A vida não é um conto de fadas é um conto de falhas!

Sei lá o que dizer, a única coisa de que tenho vontade, é mesmo dar um murro na minha própria cara por ser tão estúpida. Mas afinal de contas, onde está a mulher que sempre fui? Onde está a coragem que sempre tive? Não sei o que me aconteceu, onde se enfiaram todos aqueles objetivos de vida que tinha para mim, sim aqueles, aqueles que não precisavam da presença de ninguém para se concretizarem.

Estou em choque com a minha transformação. Esperei tanto de alguém que não tinha nada para oferecer, que era vazio de sentimentos, tinha um coração de pedra, que não se quebrava por ninguém.

Lembra? Lembra das promessas feitas? Então olha na minha cara e diz que tudo isso foi dito da boca para fora. Diz, realmente acho que é isso mesmo que eu estou a precisar de ouvir. Não te preocupes se chorar a seguir, afinal de contas, nunca te preocupas-te comigo. E não, não precisas de fingir que um dia fui importante, se há coisa que aprendi meu bem, é que quando as pessoas são importantes nas nossas vidas ninguém quebra o gelo assim do nada. Ninguém sai correndo sem dizer pelo menos um “adeus”, ninguém foge sem uma explicação para dar. E sabes porque não acredito mais em ti? Porque tu fizeste exatamente aquilo que uma pessoa que ama não faz. Foste embora sem uma triste explicação para me dar.

Perdi tudo nesse instante, e tristemente te digo que junto perdi também a minha dignidade e parte da minha sanidade mental.

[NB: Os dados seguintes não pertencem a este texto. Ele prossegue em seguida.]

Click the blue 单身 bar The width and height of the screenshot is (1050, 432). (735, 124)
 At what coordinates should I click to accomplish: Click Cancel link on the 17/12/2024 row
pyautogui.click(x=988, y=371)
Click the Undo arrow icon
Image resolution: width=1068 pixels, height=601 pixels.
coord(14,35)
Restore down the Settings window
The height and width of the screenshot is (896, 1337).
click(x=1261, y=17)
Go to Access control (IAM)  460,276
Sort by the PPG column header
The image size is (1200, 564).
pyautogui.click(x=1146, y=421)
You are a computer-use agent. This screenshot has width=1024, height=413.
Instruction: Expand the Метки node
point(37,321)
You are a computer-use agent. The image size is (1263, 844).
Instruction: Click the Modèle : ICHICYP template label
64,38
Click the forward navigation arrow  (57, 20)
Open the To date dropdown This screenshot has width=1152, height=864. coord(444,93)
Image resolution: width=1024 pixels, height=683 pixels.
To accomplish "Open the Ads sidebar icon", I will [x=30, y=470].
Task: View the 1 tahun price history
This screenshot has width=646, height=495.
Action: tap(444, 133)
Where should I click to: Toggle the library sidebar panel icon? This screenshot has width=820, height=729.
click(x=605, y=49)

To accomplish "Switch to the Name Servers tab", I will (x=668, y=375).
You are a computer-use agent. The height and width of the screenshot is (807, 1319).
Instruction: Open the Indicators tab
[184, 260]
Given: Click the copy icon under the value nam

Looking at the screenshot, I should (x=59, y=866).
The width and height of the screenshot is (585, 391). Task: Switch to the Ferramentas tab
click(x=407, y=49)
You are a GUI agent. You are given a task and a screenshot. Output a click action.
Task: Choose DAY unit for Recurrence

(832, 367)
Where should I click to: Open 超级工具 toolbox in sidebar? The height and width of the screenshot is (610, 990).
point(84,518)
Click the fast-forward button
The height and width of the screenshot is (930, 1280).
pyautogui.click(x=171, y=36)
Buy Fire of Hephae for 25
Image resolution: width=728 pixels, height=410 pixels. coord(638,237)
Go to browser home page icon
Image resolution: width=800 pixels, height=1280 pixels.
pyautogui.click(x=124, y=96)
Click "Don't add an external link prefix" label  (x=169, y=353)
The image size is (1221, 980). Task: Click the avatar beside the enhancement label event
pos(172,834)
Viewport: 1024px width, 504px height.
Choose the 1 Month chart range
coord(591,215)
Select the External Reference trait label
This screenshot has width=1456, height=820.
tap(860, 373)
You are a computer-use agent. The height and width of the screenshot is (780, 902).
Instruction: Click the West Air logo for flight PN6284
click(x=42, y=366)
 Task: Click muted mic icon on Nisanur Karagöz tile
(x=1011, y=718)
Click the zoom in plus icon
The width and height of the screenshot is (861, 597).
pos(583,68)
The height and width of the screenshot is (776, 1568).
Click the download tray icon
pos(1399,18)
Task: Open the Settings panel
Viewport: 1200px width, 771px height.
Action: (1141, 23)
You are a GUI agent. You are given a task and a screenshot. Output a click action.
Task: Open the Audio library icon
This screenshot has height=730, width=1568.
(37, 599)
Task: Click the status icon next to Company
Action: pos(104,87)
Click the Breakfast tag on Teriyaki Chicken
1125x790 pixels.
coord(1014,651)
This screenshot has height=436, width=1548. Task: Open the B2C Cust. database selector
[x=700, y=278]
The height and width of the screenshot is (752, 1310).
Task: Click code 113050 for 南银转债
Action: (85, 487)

Afinal de contas, quem é que corre atrás de alguém que nos ignora, que não nos olha nos olhos, que diz que está feliz sem nós e que no final das contas acaba fazendo tudo aquilo que prometeu que nunca faria? Apenas uma pessoa que não tenho o mínimo de respeito por si própria. E foi exatamente assim que se passou comigo, perdi mesmo todo o meu amor próprio.

Mas numa coisa tu tinha razão quando me disseste: “nunca te vou fazer nada daquilo que os outros te fizeram”, foi mesmo assim, parabéns, conseguiste fazer sei lá eu quantas vezes pior. Só que na altura eu estava tão cega, que achei que serias diferente não para pior, mas para te tornares em tudo aquilo que eu tanto queria encontrar.

Tristes ilusões. Lamento.

Sabes, estou a morrer de saudades, a morrer mesmo, depois de estes tempos longe, ainda é o teu nome que eu lembro todas as noites e todas as manhãs, ainda choro quando oiço uma musica que me faz lembrar do teu sorriso, ainda me atormenta ver-te na rua. Mas cansei, cansei de estar sempre a dizer-te isso… Senti que quanto mais dizia menos valor tu davas, senti que quanto mais corria, mais tu fugias de mim. E para que quero eu um relacionamento assim? Desculpa, para nada.

Quando eu te amei de verdade, tu me expulsaste da tua vida mesmo quando te dei bons motivos para me deixares ficar, não quiseste. Trocas-te uma vida que demorou um bom tempo a construir por essa história triste de “vida de solteiro”. Sabes que mais? Goza bem essa vida. Encontra alguém com quem dormir todas as noites que chegas a casa bêbado sem teres desfrutado nada daquela noite como desfrutavas das nossas, mesmo quando pensas que não podia ter havia noite melhor do que aquela. Na verdade tu estás a tornar-te na pessoa que disseste que nunca serias. E isso só faz de ti uma pessoa lamentavelmente fútil.

Só espero que quando uma dessas noites não acabem do jeito que tu planeaste e acabes a vomitar tudo num canto qualquer, não tenhas ninguém que te faça aquele chá que eu faria para acalmar o teu estômago. Pois pode ser exatamente nesse momento que se faça luz na tua cabeça e que percebas que perdeste a lua enquanto contavas a estrelas.

“A vida não é um conto de fadas, é um conto de falhas”.